───── Data for this task

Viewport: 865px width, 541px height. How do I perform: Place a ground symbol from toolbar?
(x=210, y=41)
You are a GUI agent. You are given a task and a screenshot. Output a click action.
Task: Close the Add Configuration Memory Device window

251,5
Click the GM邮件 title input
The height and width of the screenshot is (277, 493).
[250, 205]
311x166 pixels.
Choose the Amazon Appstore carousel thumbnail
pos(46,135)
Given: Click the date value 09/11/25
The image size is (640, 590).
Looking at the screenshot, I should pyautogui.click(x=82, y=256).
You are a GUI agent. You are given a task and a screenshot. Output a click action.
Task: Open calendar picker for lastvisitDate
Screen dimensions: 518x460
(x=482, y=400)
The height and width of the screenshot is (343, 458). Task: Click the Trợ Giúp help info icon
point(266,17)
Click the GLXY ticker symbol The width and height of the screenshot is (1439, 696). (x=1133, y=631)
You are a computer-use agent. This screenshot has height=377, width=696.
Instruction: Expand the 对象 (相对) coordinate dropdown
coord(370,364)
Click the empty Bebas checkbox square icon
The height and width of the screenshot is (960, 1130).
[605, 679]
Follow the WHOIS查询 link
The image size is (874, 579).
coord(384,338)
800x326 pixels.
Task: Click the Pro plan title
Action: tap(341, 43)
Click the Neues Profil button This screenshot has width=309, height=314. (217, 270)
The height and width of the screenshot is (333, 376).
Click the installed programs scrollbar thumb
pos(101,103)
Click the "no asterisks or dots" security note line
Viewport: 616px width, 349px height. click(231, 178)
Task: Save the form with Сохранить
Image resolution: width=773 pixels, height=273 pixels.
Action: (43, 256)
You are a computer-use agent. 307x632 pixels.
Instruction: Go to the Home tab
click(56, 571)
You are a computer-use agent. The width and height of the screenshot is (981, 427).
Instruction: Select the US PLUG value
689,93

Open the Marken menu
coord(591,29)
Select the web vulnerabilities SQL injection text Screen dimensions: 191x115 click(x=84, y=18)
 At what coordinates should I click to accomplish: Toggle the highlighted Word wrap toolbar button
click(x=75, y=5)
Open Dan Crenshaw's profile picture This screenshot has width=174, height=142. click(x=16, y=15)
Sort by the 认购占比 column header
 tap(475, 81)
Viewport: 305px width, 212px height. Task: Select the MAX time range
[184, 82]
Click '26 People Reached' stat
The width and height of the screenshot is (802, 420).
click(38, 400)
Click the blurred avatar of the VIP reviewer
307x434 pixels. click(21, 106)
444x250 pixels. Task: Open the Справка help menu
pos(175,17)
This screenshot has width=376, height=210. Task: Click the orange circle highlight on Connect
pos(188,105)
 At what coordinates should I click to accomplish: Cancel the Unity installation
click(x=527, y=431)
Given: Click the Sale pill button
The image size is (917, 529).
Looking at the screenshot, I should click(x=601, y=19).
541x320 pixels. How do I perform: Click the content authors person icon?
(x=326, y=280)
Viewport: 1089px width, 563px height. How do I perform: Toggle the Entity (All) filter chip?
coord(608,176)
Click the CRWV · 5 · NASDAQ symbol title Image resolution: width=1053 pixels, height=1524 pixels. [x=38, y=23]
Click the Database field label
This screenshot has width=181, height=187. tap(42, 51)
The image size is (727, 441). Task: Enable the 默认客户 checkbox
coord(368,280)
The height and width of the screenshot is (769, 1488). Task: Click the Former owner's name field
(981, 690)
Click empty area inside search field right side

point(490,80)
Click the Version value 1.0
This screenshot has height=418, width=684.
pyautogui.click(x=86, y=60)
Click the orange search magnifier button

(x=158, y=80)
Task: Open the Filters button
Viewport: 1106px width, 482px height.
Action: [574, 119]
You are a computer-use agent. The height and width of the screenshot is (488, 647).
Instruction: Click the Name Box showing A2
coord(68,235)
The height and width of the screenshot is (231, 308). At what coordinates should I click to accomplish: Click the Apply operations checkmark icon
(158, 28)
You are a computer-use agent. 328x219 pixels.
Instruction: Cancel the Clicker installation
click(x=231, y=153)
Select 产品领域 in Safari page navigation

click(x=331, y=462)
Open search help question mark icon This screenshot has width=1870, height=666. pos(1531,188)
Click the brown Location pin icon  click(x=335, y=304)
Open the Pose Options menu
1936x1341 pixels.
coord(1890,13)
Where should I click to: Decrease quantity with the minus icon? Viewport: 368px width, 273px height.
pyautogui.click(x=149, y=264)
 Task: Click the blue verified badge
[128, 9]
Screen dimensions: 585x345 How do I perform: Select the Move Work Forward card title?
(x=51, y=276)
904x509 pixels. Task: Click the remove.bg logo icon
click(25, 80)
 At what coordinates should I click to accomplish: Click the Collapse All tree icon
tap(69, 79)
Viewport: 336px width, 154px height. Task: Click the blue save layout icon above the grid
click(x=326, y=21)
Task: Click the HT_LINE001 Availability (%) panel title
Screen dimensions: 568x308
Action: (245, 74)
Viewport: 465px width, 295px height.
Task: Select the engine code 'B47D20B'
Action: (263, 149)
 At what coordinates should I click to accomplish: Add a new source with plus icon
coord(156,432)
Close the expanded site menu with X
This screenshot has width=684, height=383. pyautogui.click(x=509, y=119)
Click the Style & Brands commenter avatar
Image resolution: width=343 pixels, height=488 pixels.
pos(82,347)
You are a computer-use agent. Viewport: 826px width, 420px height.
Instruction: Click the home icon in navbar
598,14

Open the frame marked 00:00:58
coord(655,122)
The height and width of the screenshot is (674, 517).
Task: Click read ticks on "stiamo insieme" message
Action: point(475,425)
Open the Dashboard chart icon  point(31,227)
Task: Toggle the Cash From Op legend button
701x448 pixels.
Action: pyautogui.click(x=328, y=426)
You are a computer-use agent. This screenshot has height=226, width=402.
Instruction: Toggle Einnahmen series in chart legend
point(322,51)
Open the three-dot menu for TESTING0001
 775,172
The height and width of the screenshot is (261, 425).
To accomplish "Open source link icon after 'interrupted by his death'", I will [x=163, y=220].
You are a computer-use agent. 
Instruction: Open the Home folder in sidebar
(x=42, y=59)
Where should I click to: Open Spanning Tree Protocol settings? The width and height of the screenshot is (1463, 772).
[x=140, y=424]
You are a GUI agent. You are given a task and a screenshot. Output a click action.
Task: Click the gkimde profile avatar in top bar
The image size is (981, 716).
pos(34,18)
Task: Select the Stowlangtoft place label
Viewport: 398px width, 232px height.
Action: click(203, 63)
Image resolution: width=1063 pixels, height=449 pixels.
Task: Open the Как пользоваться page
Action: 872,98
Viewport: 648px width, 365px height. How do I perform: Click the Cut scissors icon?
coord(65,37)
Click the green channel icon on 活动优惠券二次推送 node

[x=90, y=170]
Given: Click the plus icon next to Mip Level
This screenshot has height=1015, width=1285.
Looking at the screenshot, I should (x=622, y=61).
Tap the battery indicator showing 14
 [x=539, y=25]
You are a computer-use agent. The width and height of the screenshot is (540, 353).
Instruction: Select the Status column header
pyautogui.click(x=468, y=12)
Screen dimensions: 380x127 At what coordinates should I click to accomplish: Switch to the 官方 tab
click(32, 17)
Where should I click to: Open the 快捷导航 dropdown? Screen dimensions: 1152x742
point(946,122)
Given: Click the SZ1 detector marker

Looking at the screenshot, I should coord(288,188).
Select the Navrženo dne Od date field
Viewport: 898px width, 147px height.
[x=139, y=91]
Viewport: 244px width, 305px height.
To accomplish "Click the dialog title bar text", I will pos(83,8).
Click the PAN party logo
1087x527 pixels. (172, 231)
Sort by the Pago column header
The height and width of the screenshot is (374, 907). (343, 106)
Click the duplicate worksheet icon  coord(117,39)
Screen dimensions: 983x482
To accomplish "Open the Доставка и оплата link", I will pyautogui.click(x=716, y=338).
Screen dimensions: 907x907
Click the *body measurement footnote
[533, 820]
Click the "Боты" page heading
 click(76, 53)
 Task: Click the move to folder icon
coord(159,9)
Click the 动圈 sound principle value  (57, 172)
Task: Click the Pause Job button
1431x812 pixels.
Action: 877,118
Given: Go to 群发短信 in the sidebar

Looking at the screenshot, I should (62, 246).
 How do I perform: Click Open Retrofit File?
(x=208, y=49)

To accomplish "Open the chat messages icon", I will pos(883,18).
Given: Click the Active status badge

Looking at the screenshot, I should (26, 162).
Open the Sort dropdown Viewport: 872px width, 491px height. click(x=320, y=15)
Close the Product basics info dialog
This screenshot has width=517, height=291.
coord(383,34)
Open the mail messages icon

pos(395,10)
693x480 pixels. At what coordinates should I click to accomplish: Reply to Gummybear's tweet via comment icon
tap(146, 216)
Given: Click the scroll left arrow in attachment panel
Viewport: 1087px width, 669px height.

──────────

» Work to complete
Give back the listing exactly, please, from its first line to the line containing "has height=377, width=696.", inclusive, and nothing past that line.

» Response for this exercise
Viewport: 865px width, 541px height. How do I perform: Place a ground symbol from toolbar?
(x=210, y=41)
You are a GUI agent. You are given a task and a screenshot. Output a click action.
Task: Close the Add Configuration Memory Device window

251,5
Click the GM邮件 title input
The height and width of the screenshot is (277, 493).
[250, 205]
311x166 pixels.
Choose the Amazon Appstore carousel thumbnail
pos(46,135)
Given: Click the date value 09/11/25
The image size is (640, 590).
Looking at the screenshot, I should pyautogui.click(x=82, y=256).
You are a GUI agent. You are given a task and a screenshot. Output a click action.
Task: Open calendar picker for lastvisitDate
Screen dimensions: 518x460
(x=482, y=400)
The height and width of the screenshot is (343, 458). Task: Click the Trợ Giúp help info icon
point(266,17)
Click the GLXY ticker symbol The width and height of the screenshot is (1439, 696). (x=1133, y=631)
You are a computer-use agent. This screenshot has height=377, width=696.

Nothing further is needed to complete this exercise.